* **Assignment**: Please take the records that follow and repeat exactly the lines starting with the line with "8 [tab] (524, 388)" and going on through the line with "7 [tab] (520, 388)".

* **Source data**:
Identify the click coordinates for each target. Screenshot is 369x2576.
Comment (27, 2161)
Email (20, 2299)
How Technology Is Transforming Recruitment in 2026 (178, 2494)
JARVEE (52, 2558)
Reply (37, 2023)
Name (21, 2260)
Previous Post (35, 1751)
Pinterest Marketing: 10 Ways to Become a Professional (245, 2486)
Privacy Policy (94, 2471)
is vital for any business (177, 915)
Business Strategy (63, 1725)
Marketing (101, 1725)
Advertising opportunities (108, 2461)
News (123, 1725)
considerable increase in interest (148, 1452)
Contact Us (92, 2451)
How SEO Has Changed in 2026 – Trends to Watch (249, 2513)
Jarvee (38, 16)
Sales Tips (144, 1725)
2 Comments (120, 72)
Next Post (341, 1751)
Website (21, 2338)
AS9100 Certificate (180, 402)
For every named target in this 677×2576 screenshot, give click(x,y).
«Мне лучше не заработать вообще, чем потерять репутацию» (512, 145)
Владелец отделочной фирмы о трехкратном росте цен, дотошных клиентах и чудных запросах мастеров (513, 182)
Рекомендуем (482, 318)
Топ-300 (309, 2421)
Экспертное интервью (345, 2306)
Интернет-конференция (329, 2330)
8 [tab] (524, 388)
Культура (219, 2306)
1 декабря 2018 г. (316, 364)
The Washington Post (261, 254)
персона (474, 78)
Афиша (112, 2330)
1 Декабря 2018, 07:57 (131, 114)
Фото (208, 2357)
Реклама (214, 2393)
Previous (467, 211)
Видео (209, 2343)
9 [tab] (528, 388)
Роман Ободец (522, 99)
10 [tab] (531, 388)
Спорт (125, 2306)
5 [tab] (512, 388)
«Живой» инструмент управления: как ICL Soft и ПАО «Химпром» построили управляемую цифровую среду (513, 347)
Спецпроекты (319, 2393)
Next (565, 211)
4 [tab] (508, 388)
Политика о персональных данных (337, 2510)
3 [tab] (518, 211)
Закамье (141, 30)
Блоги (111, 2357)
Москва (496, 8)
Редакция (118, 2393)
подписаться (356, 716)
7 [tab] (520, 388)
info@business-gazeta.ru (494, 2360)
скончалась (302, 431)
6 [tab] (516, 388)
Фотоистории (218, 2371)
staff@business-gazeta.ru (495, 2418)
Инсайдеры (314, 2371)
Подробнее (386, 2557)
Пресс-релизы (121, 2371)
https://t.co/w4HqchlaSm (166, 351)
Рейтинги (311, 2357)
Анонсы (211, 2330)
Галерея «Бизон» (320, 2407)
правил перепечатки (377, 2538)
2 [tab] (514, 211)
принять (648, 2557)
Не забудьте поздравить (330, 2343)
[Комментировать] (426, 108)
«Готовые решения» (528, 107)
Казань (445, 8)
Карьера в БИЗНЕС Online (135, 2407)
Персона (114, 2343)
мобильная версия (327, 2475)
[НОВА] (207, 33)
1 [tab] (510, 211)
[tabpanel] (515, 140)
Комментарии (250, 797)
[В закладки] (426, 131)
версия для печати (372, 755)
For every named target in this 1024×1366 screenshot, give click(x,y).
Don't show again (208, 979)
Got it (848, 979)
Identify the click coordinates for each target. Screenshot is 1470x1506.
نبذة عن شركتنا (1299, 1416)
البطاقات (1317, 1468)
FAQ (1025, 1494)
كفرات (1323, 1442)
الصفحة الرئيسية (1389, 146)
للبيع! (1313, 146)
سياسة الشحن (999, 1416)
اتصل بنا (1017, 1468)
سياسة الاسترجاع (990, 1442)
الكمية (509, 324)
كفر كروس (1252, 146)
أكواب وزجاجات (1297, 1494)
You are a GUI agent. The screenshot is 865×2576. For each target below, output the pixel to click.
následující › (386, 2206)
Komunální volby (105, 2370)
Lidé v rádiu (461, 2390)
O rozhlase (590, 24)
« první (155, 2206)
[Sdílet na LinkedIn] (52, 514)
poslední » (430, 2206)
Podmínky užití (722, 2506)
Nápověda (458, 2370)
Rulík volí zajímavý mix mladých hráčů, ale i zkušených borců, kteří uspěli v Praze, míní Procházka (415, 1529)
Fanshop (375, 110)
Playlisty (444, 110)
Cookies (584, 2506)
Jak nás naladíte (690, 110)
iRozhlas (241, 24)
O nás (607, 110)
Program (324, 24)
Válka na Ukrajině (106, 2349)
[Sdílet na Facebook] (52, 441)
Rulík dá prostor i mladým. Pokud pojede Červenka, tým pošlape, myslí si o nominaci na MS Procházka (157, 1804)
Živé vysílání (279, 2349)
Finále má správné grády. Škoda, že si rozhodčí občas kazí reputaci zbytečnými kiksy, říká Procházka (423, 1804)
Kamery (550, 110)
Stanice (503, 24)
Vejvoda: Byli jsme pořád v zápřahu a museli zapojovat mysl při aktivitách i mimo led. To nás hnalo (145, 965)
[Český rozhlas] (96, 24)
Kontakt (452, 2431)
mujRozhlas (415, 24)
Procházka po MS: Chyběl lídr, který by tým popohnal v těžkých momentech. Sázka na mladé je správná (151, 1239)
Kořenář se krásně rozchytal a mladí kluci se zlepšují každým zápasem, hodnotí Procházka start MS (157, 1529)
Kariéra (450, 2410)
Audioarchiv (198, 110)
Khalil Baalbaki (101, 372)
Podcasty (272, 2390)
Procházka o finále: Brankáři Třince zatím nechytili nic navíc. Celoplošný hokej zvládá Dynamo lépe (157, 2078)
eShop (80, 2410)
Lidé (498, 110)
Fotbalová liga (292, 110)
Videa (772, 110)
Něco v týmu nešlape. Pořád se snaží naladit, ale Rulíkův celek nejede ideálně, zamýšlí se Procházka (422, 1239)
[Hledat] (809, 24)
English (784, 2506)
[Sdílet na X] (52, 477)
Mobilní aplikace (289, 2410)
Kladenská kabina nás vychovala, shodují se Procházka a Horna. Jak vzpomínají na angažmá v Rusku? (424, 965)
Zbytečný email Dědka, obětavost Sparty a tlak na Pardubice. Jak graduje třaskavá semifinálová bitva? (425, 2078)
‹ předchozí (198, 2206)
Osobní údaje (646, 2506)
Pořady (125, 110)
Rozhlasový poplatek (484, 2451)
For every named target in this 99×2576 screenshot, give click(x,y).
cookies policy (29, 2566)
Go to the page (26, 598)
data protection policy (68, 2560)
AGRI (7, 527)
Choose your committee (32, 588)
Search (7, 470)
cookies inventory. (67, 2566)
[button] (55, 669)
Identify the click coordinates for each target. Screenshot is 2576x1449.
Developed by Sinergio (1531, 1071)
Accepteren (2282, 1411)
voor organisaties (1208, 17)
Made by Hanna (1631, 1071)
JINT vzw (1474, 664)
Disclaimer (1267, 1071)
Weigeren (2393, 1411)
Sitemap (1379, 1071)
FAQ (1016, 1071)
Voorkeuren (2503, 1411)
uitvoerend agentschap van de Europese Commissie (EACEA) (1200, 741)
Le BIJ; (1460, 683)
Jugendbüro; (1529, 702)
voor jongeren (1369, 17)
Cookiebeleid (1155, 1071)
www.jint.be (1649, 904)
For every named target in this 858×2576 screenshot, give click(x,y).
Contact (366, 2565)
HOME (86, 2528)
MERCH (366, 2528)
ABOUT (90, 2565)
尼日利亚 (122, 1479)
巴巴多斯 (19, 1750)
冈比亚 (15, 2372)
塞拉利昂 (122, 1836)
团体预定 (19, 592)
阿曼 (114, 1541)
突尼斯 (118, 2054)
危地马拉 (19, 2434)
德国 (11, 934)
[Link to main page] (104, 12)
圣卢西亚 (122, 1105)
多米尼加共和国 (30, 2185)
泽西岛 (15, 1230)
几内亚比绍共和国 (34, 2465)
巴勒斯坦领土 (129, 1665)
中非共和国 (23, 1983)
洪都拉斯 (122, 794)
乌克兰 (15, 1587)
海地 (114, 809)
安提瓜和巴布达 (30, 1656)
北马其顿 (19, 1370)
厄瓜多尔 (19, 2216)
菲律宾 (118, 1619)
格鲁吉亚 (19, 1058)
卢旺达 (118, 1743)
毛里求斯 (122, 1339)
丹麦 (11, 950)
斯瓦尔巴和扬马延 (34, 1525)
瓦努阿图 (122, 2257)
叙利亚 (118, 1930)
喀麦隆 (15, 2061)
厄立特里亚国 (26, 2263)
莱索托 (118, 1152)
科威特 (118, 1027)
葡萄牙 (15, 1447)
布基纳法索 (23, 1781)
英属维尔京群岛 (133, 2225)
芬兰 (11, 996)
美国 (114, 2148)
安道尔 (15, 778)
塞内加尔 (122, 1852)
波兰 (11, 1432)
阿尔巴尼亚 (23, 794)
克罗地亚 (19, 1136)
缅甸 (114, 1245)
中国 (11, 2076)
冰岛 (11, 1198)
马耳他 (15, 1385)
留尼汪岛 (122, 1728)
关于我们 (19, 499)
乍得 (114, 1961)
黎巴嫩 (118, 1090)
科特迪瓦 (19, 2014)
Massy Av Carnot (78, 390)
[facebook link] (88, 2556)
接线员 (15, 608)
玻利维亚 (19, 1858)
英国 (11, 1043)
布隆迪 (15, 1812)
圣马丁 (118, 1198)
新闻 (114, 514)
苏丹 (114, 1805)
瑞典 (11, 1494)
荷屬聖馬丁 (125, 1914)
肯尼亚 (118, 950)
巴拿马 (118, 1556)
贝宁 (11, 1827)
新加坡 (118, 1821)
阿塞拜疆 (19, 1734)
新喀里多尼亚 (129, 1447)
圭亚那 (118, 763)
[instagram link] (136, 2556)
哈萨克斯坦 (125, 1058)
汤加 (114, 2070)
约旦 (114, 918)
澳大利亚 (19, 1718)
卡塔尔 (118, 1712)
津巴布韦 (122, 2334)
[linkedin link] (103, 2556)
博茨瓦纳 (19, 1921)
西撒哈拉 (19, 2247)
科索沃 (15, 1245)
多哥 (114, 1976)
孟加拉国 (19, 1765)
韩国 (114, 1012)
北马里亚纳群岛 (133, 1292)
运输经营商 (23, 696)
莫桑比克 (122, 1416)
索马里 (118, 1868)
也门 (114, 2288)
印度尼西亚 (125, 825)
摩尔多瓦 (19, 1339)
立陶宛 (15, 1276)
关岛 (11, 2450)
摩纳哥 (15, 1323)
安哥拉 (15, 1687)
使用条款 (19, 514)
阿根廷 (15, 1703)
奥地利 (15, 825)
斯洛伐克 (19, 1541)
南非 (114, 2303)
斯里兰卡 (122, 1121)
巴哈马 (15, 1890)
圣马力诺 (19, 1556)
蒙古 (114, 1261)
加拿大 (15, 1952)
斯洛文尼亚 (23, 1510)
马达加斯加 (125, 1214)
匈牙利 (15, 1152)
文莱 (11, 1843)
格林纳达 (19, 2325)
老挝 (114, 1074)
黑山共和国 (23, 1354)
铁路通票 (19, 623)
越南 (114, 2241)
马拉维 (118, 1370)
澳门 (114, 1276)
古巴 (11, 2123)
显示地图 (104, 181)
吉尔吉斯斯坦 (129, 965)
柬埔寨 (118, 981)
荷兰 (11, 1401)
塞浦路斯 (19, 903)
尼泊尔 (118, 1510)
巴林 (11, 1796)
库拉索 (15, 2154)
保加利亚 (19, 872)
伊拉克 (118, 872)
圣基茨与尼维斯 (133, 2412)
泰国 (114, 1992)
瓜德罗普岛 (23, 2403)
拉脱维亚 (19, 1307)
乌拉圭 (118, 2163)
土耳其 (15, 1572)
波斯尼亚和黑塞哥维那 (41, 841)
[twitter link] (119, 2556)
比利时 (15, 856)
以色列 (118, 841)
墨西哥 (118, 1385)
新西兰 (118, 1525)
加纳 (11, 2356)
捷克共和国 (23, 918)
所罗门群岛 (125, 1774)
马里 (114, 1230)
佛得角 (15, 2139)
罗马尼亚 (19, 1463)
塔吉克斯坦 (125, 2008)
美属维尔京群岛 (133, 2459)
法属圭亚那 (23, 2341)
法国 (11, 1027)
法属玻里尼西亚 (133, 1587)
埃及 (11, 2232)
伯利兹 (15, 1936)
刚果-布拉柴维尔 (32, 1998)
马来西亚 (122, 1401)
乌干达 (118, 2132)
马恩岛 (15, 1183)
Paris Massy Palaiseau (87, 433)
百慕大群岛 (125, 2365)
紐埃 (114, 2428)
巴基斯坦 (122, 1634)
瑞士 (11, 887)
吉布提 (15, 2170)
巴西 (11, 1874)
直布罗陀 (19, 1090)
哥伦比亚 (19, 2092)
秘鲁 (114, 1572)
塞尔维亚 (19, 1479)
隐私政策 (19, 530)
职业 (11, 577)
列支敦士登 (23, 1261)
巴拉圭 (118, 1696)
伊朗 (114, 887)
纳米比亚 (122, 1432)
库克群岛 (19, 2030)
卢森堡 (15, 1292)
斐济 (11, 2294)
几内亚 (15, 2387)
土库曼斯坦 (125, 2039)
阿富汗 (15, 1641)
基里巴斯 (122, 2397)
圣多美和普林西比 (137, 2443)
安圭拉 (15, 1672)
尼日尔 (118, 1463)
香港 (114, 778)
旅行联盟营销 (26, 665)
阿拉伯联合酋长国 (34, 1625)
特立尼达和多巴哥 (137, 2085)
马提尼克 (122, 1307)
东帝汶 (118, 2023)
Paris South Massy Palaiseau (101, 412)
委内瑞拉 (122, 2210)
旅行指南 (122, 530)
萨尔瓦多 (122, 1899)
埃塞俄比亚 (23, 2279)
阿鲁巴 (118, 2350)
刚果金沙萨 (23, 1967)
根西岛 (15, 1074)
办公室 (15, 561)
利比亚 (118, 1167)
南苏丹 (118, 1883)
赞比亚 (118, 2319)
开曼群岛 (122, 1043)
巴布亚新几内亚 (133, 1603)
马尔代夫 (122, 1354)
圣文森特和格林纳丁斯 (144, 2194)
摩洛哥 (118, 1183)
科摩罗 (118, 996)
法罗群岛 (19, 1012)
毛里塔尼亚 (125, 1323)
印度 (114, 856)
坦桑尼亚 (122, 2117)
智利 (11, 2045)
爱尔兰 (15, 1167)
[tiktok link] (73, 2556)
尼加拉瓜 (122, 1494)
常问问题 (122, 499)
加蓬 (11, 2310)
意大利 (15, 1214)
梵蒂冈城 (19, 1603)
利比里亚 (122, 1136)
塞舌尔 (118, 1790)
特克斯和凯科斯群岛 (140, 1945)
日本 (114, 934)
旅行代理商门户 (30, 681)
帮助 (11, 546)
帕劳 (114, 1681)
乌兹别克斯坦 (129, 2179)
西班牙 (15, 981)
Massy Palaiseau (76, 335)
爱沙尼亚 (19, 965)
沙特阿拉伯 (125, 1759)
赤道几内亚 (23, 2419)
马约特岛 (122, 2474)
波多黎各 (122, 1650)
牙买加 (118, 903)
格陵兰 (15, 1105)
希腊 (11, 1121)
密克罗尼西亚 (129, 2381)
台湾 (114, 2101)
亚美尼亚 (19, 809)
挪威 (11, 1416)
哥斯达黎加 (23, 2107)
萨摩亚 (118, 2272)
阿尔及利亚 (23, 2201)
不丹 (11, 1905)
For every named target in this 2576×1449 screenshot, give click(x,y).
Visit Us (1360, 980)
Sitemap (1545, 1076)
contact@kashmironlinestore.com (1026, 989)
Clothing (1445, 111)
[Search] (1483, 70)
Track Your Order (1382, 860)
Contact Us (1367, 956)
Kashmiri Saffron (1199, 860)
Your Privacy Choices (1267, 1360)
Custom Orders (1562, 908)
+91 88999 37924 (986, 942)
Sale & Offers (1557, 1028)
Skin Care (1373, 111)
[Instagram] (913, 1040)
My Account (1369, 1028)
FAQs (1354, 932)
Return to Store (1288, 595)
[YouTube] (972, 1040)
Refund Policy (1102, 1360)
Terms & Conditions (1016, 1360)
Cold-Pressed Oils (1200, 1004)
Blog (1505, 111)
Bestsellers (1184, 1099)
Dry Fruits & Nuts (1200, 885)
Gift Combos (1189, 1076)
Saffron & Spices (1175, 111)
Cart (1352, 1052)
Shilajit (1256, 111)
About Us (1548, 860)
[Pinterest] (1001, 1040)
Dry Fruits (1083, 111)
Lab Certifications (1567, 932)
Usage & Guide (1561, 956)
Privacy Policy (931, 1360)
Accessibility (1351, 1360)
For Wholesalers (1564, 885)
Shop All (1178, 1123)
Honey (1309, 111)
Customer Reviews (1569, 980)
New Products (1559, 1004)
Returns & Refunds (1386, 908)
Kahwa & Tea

* **Answer to this task**:
8 [tab] (524, 388)
Культура (219, 2306)
1 декабря 2018 г. (316, 364)
The Washington Post (261, 254)
персона (474, 78)
Афиша (112, 2330)
1 Декабря 2018, 07:57 (131, 114)
Фото (208, 2357)
Реклама (214, 2393)
Previous (467, 211)
Видео (209, 2343)
9 [tab] (528, 388)
Роман Ободец (522, 99)
10 [tab] (531, 388)
Спорт (125, 2306)
5 [tab] (512, 388)
«Живой» инструмент управления: как ICL Soft и ПАО «Химпром» построили управляемую цифровую среду (513, 347)
Спецпроекты (319, 2393)
Next (565, 211)
4 [tab] (508, 388)
Политика о персональных данных (337, 2510)
3 [tab] (518, 211)
Закамье (141, 30)
Блоги (111, 2357)
Москва (496, 8)
Редакция (118, 2393)
подписаться (356, 716)
7 [tab] (520, 388)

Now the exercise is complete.